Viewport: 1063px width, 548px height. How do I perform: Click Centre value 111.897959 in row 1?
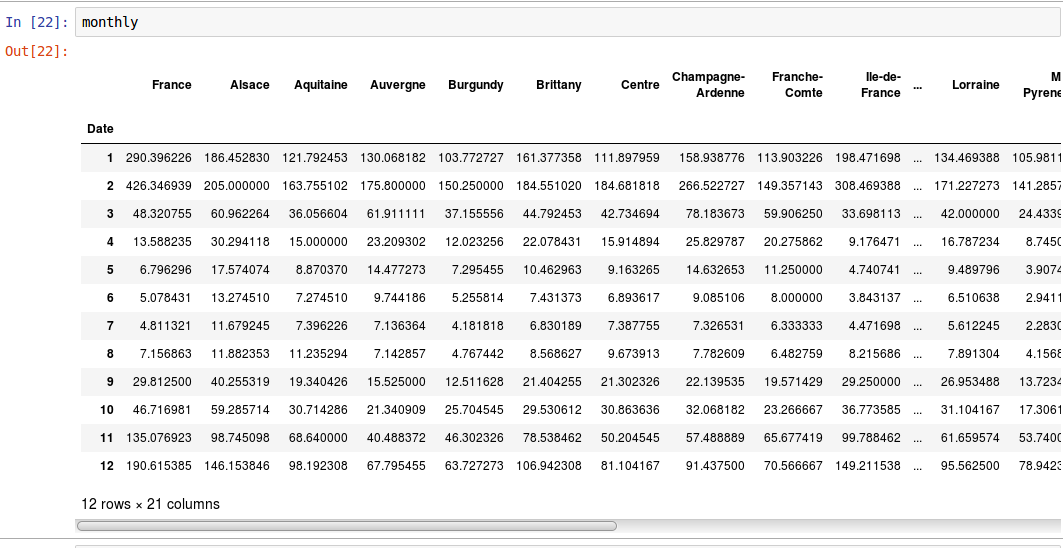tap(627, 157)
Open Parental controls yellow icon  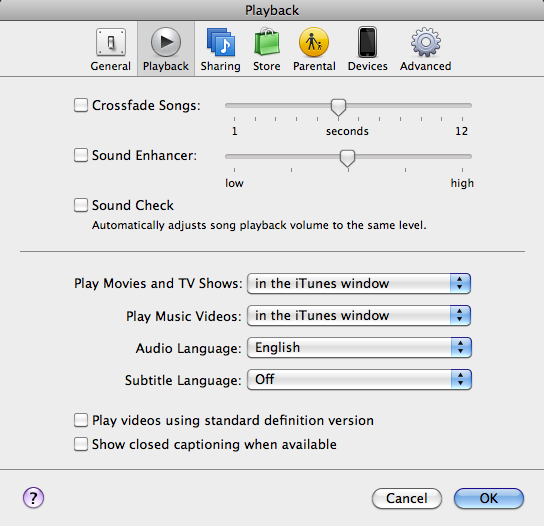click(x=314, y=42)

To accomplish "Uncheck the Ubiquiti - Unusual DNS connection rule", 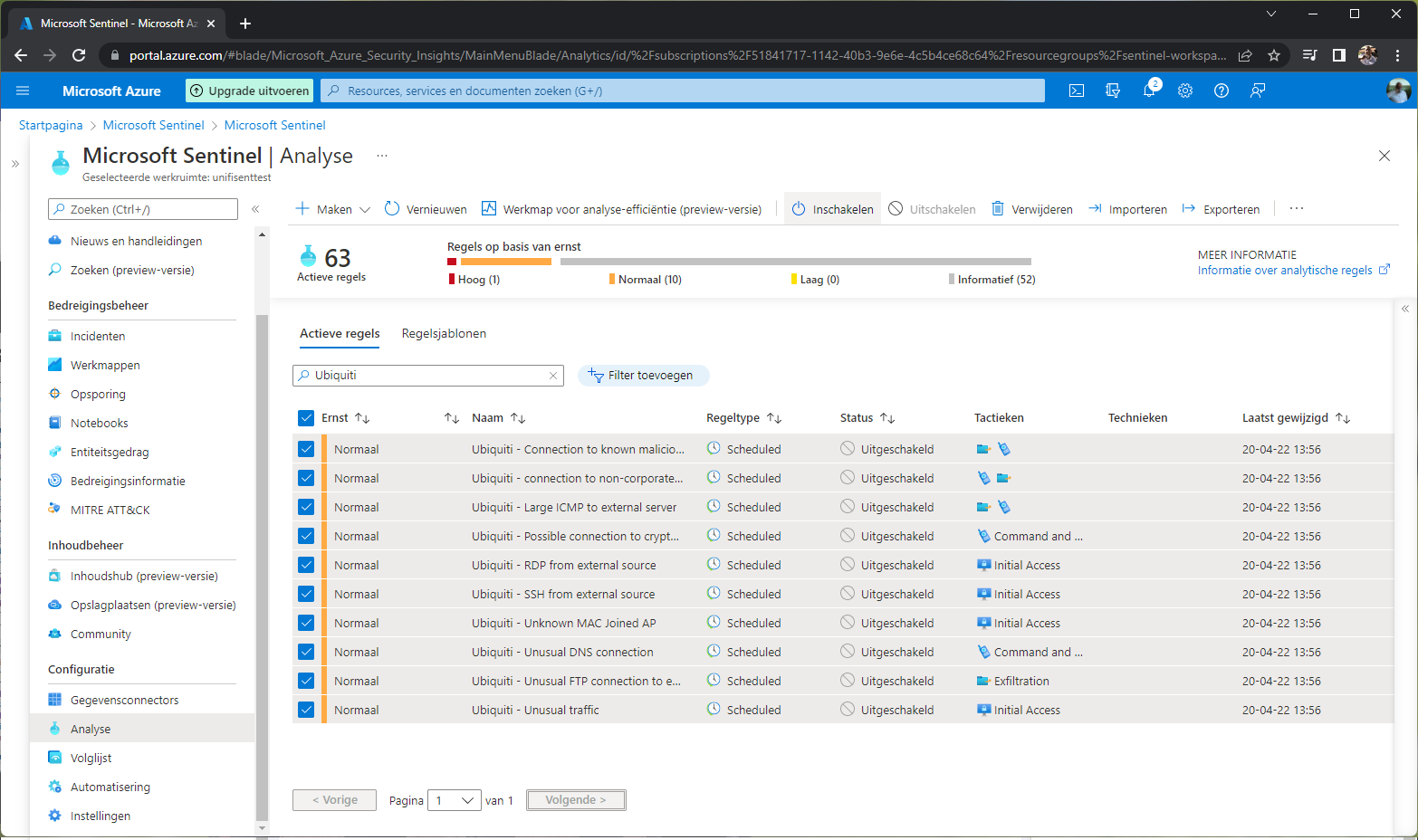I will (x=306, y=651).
==
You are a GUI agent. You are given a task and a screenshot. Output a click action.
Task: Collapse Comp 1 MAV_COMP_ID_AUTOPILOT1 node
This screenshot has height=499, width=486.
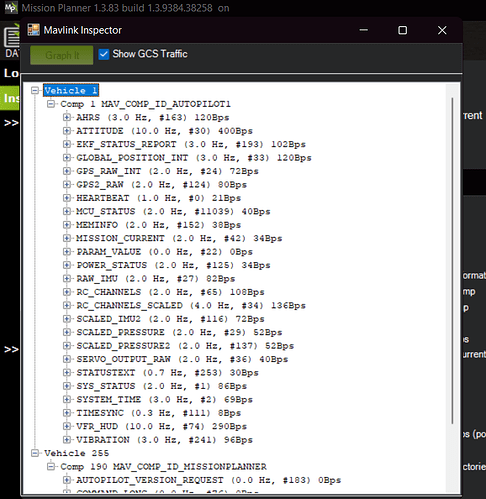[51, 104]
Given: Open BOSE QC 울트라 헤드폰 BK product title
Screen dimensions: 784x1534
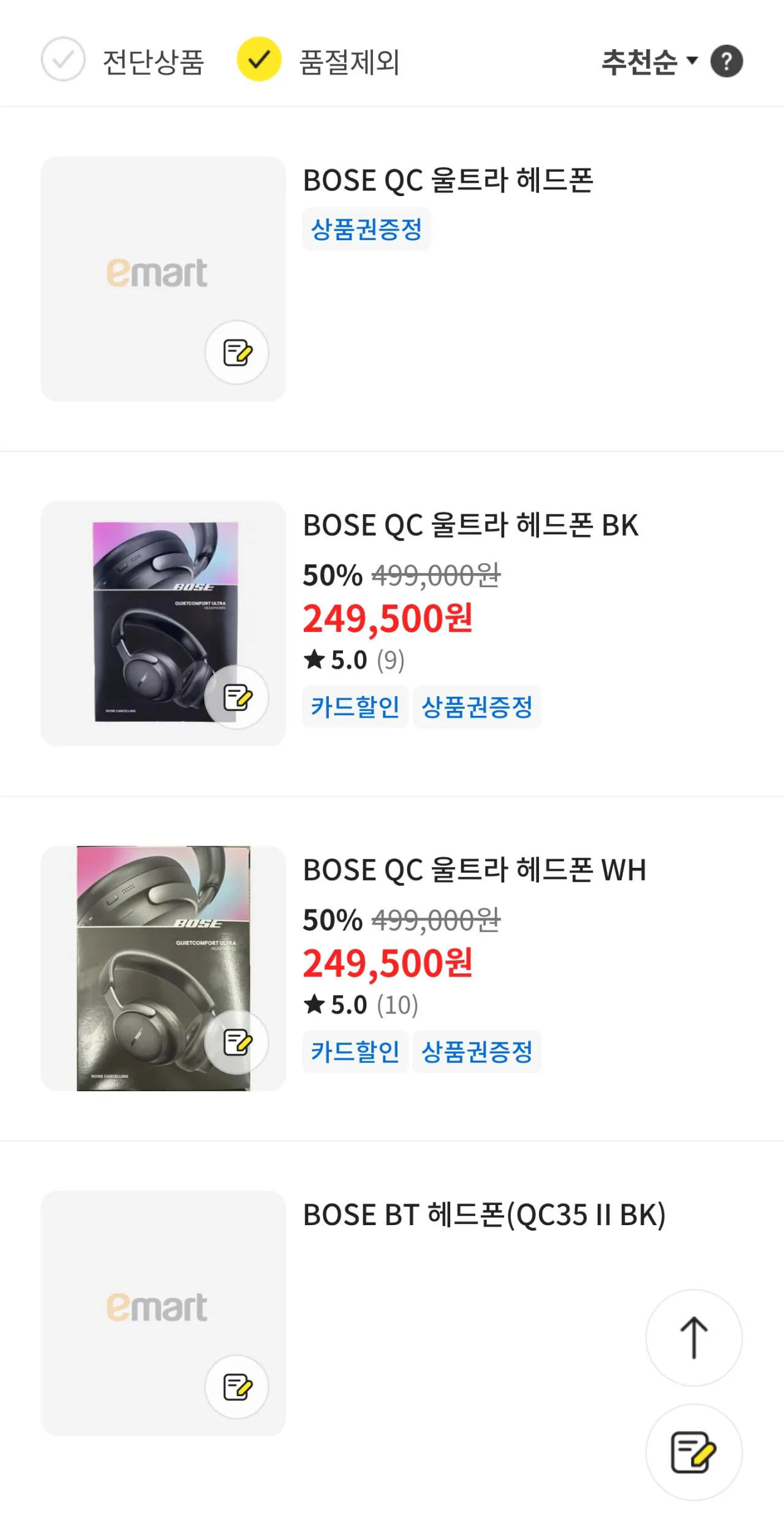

PROBLEM DESCRIPTION: From the records above, transcribe exactly the lines starting at the one containing "This screenshot has height=499, width=486." and ending at the one containing "Screen dimensions: 784x1534". Skip the pictures.

COMPLETED EXERCISE:
This screenshot has height=499, width=486.
[51, 104]
Given: Open BOSE QC 울트라 헤드폰 BK product title
Screen dimensions: 784x1534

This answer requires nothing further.